START DATASET ENTRIES
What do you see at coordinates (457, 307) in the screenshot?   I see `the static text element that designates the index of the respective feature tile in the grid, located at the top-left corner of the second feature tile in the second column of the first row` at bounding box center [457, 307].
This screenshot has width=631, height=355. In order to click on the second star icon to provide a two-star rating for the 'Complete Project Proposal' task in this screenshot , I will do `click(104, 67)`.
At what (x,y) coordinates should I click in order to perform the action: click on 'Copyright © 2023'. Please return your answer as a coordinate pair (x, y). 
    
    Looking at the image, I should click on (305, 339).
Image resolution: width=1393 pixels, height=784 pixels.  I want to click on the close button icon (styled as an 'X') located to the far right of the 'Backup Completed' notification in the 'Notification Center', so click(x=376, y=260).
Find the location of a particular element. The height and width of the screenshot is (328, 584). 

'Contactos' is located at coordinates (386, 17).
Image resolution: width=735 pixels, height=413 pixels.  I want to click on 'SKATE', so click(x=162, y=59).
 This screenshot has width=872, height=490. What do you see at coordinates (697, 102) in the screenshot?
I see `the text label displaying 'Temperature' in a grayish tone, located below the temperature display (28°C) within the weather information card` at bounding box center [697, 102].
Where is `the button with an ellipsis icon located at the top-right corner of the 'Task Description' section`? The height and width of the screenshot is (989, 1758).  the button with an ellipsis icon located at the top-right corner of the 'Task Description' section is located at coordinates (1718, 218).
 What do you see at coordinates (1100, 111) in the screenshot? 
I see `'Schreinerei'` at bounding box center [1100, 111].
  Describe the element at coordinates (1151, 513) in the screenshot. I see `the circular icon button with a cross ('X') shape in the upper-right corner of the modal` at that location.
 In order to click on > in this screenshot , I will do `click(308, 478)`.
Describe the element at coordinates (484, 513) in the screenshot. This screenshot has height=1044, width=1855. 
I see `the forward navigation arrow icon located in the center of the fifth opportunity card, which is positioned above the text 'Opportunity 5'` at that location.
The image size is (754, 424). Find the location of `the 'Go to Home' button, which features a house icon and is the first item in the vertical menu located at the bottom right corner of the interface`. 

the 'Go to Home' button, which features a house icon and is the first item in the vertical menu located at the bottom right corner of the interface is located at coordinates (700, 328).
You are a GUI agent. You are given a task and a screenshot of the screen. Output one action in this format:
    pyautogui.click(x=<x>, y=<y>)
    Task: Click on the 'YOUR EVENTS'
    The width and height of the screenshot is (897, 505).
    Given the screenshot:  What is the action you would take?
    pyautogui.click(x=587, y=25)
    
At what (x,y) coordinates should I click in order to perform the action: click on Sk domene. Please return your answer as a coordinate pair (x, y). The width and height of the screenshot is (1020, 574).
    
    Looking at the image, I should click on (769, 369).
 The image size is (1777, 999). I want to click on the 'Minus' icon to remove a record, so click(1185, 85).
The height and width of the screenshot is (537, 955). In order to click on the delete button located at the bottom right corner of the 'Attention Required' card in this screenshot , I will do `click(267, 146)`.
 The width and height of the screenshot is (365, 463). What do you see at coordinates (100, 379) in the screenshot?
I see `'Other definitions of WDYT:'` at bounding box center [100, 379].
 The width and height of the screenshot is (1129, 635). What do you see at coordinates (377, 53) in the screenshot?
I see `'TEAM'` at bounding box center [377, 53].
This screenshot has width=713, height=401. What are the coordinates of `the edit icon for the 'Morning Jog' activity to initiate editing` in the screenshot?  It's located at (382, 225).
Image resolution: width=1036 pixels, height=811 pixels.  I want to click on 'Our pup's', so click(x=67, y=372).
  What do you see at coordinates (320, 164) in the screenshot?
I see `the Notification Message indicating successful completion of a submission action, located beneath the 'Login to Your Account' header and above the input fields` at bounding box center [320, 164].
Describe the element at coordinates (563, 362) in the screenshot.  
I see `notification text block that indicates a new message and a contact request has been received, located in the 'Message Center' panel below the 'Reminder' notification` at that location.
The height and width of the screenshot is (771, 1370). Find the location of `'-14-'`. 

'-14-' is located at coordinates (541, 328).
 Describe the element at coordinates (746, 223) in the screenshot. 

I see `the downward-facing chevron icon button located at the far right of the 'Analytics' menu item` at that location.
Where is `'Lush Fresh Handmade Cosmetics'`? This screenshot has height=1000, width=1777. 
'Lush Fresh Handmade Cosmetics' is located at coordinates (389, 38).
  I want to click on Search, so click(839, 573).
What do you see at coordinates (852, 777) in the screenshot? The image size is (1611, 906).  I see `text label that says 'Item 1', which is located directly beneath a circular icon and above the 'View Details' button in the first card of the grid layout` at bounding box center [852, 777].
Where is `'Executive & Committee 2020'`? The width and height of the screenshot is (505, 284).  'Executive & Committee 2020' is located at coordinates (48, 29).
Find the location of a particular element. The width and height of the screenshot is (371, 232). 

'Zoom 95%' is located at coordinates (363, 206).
END DATASET ENTRIES
**GIVEN PROBLEM**
Can you write out the records above word for word, starting at the line that has "click on 'Copyright" and ending after the line that has "Image resolution: width=1393", with both of those lines included?

**COMPLETED EXERCISE**
At what (x,y) coordinates should I click in order to perform the action: click on 'Copyright © 2023'. Please return your answer as a coordinate pair (x, y). 
    
    Looking at the image, I should click on (305, 339).
Image resolution: width=1393 pixels, height=784 pixels.  I want to click on the close button icon (styled as an 'X') located to the far right of the 'Backup Completed' notification in the 'Notification Center', so click(x=376, y=260).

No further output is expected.